About 1,000 distinct human microRNAs have been identified. Each can influence and regulate expression of hundreds of genes that determine a major change for the cell, such as whether it lives or dies, multiplies rapidly or develops into bone, muscle or another type of cell.

MicroRNA is a relatively new discovery. Scientists have been aware of its role for about 20 years, and there is still much to be learned. Scientists hope that microRNA research might eventually lead to improved diagnosis, more accurate predictions of disease outcomes and new treatment and medication options with fewer side effects.

Diseases being studied include:

• Heart failure — MicroRNAs associated with this disease process may eventually tie into innovative therapeutic approaches.
• Alzheimer’s disease — Studies have linked survival of brain cells (neurons) to their ability to produce microRNAs.
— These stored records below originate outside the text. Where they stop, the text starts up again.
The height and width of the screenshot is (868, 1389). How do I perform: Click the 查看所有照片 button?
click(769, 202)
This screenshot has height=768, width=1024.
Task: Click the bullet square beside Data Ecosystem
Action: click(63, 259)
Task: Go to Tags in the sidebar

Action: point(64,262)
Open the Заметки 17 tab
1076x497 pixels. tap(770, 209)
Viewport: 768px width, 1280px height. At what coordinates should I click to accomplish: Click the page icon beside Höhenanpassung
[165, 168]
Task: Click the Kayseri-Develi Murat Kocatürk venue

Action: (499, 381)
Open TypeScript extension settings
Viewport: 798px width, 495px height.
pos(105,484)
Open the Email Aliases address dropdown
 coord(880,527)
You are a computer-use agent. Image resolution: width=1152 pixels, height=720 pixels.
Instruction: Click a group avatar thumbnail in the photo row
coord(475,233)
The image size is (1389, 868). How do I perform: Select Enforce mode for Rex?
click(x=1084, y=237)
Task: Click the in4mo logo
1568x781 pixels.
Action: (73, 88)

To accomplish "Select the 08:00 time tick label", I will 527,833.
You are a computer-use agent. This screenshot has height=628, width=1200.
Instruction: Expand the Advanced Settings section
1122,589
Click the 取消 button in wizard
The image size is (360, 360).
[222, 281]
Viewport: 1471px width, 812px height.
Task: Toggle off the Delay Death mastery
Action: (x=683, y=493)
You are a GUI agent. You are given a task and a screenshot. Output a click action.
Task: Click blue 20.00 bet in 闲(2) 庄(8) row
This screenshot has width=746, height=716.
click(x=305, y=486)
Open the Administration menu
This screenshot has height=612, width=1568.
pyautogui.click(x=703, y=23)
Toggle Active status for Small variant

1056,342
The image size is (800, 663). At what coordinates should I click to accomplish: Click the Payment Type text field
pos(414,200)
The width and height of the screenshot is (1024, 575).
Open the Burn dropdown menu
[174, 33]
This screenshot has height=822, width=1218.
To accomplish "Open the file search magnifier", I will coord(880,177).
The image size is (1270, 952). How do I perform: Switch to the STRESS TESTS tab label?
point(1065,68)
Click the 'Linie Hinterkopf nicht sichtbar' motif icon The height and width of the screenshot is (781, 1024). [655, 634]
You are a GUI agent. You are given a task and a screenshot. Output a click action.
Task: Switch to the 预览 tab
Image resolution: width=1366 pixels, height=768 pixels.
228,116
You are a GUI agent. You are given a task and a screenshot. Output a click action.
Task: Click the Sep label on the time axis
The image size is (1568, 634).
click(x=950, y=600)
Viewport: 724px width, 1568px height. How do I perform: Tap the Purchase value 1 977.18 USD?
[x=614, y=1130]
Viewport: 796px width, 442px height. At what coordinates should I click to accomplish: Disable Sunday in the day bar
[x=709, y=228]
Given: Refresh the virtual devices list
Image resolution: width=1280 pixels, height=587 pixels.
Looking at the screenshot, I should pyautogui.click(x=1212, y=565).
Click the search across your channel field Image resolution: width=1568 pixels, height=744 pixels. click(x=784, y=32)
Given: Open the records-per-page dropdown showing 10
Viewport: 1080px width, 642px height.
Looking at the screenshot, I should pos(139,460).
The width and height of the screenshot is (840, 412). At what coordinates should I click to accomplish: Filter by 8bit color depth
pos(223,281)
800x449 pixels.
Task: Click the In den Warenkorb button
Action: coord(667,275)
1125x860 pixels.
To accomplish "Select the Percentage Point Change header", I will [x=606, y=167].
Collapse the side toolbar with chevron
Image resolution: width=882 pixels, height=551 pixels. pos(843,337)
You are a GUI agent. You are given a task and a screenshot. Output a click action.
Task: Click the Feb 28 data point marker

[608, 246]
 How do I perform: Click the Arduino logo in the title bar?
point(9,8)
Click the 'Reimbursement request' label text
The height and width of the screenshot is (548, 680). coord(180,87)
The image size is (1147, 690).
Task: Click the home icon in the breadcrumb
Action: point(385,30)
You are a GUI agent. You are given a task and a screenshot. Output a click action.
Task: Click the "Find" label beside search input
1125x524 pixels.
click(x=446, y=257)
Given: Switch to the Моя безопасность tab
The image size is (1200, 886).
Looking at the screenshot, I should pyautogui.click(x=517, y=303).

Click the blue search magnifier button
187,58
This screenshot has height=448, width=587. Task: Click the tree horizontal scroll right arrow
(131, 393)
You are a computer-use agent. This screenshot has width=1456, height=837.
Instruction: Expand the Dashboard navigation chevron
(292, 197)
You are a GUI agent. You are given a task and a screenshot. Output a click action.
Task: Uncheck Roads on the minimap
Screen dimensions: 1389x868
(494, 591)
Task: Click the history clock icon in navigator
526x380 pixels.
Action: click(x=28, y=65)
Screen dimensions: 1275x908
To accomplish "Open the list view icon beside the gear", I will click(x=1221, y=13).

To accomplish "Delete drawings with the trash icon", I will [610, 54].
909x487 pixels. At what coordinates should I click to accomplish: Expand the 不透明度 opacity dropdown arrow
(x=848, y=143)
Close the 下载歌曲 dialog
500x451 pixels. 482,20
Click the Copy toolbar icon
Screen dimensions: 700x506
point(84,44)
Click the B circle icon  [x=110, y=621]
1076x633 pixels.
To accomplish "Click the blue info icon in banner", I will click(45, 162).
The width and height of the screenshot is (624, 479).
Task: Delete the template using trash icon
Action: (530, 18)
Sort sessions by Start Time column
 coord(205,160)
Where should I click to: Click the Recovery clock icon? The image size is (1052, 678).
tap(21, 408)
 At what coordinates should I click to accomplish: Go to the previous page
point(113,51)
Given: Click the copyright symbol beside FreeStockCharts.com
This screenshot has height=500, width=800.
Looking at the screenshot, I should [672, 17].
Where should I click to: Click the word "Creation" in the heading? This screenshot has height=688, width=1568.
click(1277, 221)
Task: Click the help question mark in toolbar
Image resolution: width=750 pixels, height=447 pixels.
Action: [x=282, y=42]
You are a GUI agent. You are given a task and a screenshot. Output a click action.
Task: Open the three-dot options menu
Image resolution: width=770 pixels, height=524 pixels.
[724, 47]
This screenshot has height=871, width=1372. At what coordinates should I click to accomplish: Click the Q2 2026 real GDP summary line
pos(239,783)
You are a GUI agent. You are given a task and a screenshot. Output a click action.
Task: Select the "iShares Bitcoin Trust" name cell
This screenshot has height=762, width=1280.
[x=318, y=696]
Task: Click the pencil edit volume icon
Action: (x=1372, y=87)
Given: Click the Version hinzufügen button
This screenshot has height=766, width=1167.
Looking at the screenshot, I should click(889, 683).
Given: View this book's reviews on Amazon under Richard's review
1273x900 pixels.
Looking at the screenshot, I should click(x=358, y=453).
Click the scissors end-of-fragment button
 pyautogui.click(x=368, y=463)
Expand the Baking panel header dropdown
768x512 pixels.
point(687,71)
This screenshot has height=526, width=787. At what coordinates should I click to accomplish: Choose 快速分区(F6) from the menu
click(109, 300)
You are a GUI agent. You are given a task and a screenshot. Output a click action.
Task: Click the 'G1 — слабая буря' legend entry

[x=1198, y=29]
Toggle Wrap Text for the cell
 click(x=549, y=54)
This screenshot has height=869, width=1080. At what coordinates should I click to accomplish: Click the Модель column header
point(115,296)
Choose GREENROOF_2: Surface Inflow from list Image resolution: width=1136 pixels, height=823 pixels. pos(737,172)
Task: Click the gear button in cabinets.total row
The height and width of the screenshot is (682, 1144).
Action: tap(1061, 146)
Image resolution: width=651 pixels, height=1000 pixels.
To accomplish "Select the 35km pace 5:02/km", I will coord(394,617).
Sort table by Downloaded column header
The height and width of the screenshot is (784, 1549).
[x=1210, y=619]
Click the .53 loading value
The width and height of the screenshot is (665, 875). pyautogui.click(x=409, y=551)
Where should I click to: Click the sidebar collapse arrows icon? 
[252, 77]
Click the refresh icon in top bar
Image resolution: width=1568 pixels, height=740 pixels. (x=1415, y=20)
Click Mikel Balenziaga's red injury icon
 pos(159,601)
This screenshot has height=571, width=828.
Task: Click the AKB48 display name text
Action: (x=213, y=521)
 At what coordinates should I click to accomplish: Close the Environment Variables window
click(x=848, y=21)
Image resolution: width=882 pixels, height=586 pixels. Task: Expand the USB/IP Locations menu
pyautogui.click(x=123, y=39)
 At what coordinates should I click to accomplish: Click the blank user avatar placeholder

Neurons incapable of doing so slowly die.
• Hepatitis C virus — This virus “hijacks” certain microRNA to make copies of the virus within liver cells. Work is under way to develop a treatment that might keep the microRNA away from the virus.
• Schizophrenia — Researchers are looking at possible associations between microRNA and this severe psychiatric disorder.
• Cancer — Scientists have used microRNA to destroy liver cancer cells without harming healthy liver cells. Researchers have discovered a correlation between certain microRNAs and aggressive prostate cancer.

(See all the highlights… )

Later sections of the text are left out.